Never had Paulina seen such an outraged reaction from a
“concerned” group of citizens. But to her surprise, many of
the protesters were from far outside the delusions of Texas
and New Mexico, and the sandblasted states who perpetrated
the myth. She’d only received about twenty messages from
Fort Sumner, ten or so from Hico and Lincoln County, but the
vast majority were from New Yorkers, Californians.

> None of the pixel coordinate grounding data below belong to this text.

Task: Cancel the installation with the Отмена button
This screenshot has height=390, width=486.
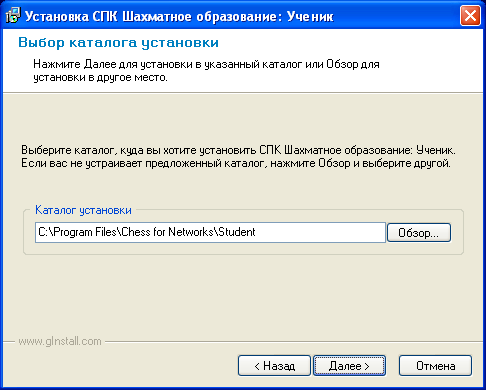Action: [435, 366]
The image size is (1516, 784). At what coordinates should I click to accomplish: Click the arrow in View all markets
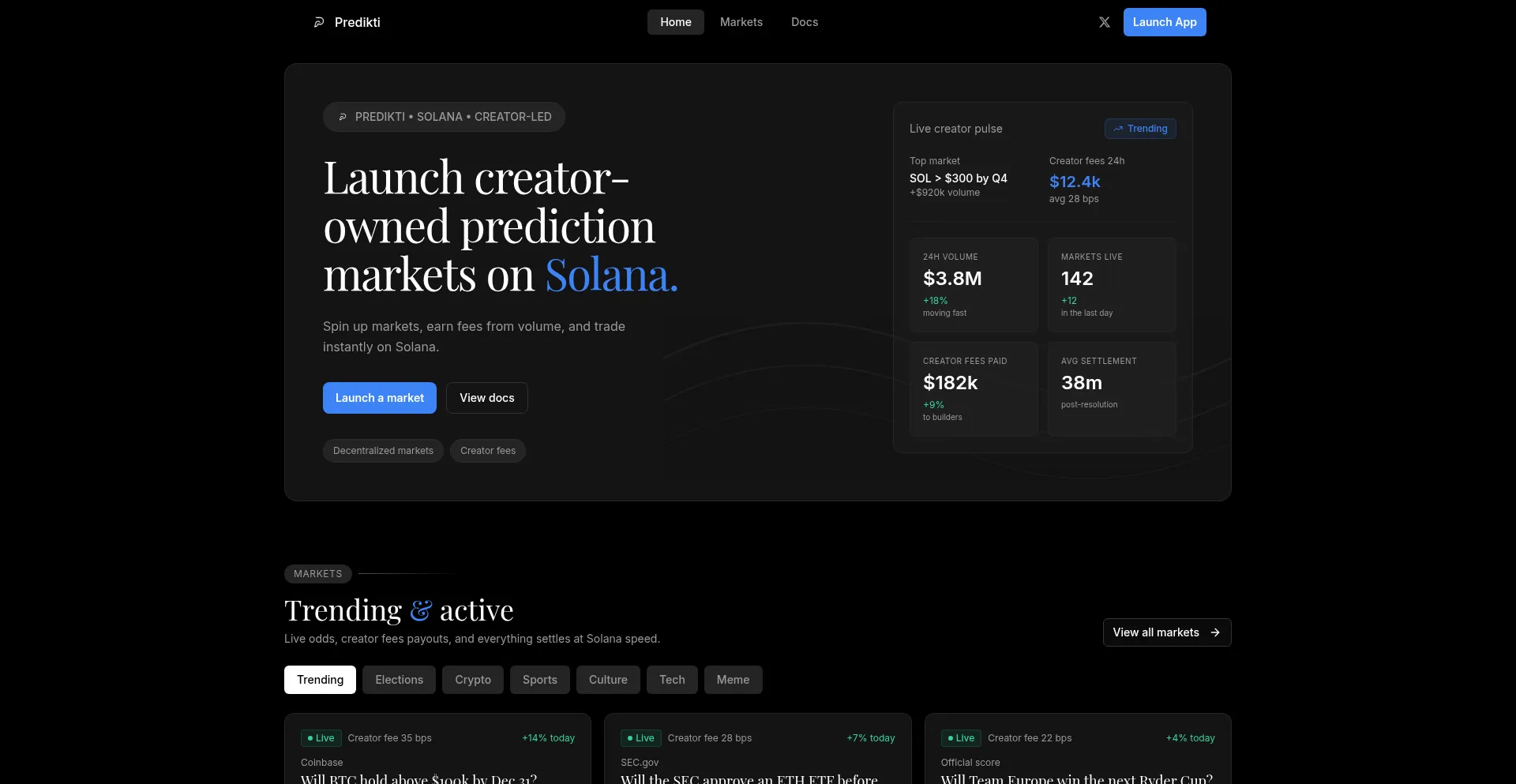tap(1215, 632)
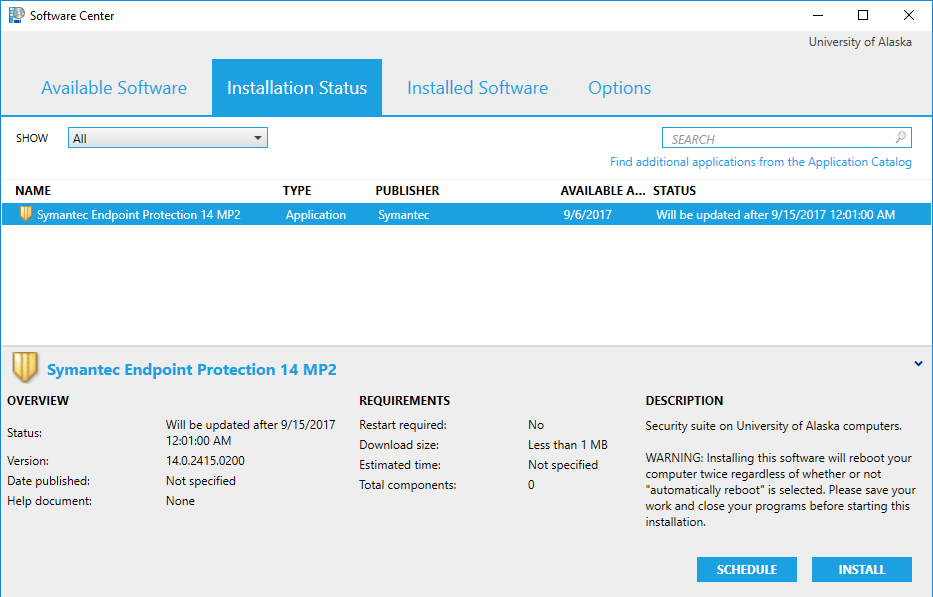The height and width of the screenshot is (597, 933).
Task: Click the shield icon in the list row
Action: coord(26,214)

She had
even received harsh rebukes from several members of
Congress, writing to say that at best her article was in poor
taste, and at worst a selfish attempt to discredit one of the most
enduring legends in history.
She didn’t bother to respond to the irony of calling a mass
murderer an “enduring legend,” but therein, she supposed, was
the point.
William H. Bonney, despite his violent history, was now
considered a hero, a vigilante, a romantic icon. And having
read the dozens of articles about William Henry Roberts’s
deadly spree, she knew that more than a fair share of “concerned citizens” considered him the same way. Roberts was
a bandit, an outlaw. And like Bonney’s Regulators years ago,
he was purging the landscape of those who poisoned the well.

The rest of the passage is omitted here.